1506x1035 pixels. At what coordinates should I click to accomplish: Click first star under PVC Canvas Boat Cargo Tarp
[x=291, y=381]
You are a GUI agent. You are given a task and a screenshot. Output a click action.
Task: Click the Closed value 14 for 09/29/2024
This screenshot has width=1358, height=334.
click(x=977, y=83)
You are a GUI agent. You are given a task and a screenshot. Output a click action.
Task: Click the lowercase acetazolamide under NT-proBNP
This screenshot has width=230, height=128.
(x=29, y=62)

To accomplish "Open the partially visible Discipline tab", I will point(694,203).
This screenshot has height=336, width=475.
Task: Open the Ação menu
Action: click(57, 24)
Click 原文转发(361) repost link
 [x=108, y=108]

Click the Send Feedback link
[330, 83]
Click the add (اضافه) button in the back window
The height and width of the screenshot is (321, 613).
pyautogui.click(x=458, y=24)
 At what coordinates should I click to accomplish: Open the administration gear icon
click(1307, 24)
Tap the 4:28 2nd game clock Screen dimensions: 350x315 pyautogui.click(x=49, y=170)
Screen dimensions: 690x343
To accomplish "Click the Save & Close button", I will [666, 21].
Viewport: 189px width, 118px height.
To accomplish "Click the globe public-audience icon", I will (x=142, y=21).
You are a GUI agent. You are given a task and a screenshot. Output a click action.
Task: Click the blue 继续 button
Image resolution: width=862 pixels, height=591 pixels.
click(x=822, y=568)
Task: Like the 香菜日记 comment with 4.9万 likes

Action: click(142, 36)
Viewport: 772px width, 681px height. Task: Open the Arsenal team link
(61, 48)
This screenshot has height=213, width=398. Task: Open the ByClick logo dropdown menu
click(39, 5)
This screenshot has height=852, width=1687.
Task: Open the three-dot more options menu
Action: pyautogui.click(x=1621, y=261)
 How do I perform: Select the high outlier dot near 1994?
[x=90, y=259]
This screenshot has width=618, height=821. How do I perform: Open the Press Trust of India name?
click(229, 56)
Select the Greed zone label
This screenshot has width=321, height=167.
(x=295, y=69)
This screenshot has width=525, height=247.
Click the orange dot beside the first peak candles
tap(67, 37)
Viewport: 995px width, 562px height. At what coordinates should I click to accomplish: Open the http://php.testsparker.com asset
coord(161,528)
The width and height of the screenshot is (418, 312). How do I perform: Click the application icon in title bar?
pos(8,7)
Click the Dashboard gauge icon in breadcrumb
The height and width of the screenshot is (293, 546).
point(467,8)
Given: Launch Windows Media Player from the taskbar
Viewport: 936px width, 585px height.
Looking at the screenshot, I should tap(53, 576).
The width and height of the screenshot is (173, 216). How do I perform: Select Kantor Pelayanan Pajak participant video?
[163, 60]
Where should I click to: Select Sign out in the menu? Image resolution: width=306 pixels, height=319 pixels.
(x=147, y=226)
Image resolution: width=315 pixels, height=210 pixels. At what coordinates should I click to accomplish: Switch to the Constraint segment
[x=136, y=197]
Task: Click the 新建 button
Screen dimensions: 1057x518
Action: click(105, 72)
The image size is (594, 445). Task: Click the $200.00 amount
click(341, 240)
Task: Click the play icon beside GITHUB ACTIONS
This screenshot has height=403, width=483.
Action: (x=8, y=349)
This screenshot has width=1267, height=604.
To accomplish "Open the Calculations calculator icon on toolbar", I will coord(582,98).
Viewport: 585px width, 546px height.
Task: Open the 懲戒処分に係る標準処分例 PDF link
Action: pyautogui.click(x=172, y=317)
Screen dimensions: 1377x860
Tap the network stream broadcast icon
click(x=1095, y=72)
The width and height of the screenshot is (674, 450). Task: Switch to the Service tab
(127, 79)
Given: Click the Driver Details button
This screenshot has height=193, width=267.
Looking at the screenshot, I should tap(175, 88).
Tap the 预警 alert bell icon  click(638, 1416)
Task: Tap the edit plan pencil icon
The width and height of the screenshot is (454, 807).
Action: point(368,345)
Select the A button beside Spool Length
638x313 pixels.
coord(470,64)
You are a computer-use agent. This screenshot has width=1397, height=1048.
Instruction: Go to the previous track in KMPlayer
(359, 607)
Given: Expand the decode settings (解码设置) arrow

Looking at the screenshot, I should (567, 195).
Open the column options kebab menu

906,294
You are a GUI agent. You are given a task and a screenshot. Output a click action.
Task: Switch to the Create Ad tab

*YOUR OBJECTIVE*. Type out the records again exactly, line for line.

*EXERCISE RESULT*.
1506x1035 pixels. At what coordinates should I click to accomplish: Click first star under PVC Canvas Boat Cargo Tarp
[x=291, y=381]
You are a GUI agent. You are given a task and a screenshot. Output a click action.
Task: Click the Closed value 14 for 09/29/2024
This screenshot has width=1358, height=334.
click(x=977, y=83)
You are a GUI agent. You are given a task and a screenshot. Output a click action.
Task: Click the lowercase acetazolamide under NT-proBNP
This screenshot has width=230, height=128.
(x=29, y=62)

To accomplish "Open the partially visible Discipline tab", I will point(694,203).
This screenshot has height=336, width=475.
Task: Open the Ação menu
Action: click(57, 24)
Click 原文转发(361) repost link
 [x=108, y=108]

Click the Send Feedback link
[330, 83]
Click the add (اضافه) button in the back window
The height and width of the screenshot is (321, 613).
pyautogui.click(x=458, y=24)
 At what coordinates should I click to accomplish: Open the administration gear icon
click(1307, 24)
Tap the 4:28 2nd game clock Screen dimensions: 350x315 pyautogui.click(x=49, y=170)
Screen dimensions: 690x343
To accomplish "Click the Save & Close button", I will [666, 21].
Viewport: 189px width, 118px height.
To accomplish "Click the globe public-audience icon", I will (x=142, y=21).
You are a GUI agent. You are given a task and a screenshot. Output a click action.
Task: Click the blue 继续 button
Image resolution: width=862 pixels, height=591 pixels.
click(x=822, y=568)
Task: Like the 香菜日记 comment with 4.9万 likes

Action: click(142, 36)
Viewport: 772px width, 681px height. Task: Open the Arsenal team link
(61, 48)
This screenshot has height=213, width=398. Task: Open the ByClick logo dropdown menu
click(39, 5)
This screenshot has height=852, width=1687.
Task: Open the three-dot more options menu
Action: pyautogui.click(x=1621, y=261)
 How do I perform: Select the high outlier dot near 1994?
[x=90, y=259]
This screenshot has width=618, height=821. How do I perform: Open the Press Trust of India name?
click(229, 56)
Select the Greed zone label
This screenshot has width=321, height=167.
(x=295, y=69)
This screenshot has width=525, height=247.
Click the orange dot beside the first peak candles
tap(67, 37)
Viewport: 995px width, 562px height. At what coordinates should I click to accomplish: Open the http://php.testsparker.com asset
coord(161,528)
The width and height of the screenshot is (418, 312). How do I perform: Click the application icon in title bar?
pos(8,7)
Click the Dashboard gauge icon in breadcrumb
The height and width of the screenshot is (293, 546).
point(467,8)
Given: Launch Windows Media Player from the taskbar
Viewport: 936px width, 585px height.
Looking at the screenshot, I should tap(53, 576).
The width and height of the screenshot is (173, 216). How do I perform: Select Kantor Pelayanan Pajak participant video?
[163, 60]
Where should I click to: Select Sign out in the menu? Image resolution: width=306 pixels, height=319 pixels.
(x=147, y=226)
Image resolution: width=315 pixels, height=210 pixels. At what coordinates should I click to accomplish: Switch to the Constraint segment
[x=136, y=197]
Task: Click the 新建 button
Screen dimensions: 1057x518
Action: click(105, 72)
The image size is (594, 445). Task: Click the $200.00 amount
click(341, 240)
Task: Click the play icon beside GITHUB ACTIONS
This screenshot has height=403, width=483.
Action: (x=8, y=349)
This screenshot has width=1267, height=604.
To accomplish "Open the Calculations calculator icon on toolbar", I will coord(582,98).
Viewport: 585px width, 546px height.
Task: Open the 懲戒処分に係る標準処分例 PDF link
Action: pyautogui.click(x=172, y=317)
Screen dimensions: 1377x860
Tap the network stream broadcast icon
click(x=1095, y=72)
The width and height of the screenshot is (674, 450). Task: Switch to the Service tab
(127, 79)
Given: Click the Driver Details button
This screenshot has height=193, width=267.
Looking at the screenshot, I should tap(175, 88).
Tap the 预警 alert bell icon  click(638, 1416)
Task: Tap the edit plan pencil icon
The width and height of the screenshot is (454, 807).
Action: point(368,345)
Select the A button beside Spool Length
638x313 pixels.
coord(470,64)
You are a computer-use agent. This screenshot has width=1397, height=1048.
Instruction: Go to the previous track in KMPlayer
(359, 607)
Given: Expand the decode settings (解码设置) arrow

Looking at the screenshot, I should (567, 195).
Open the column options kebab menu

906,294
You are a GUI agent. You are given a task and a screenshot. Output a click action.
Task: Switch to the Create Ad tab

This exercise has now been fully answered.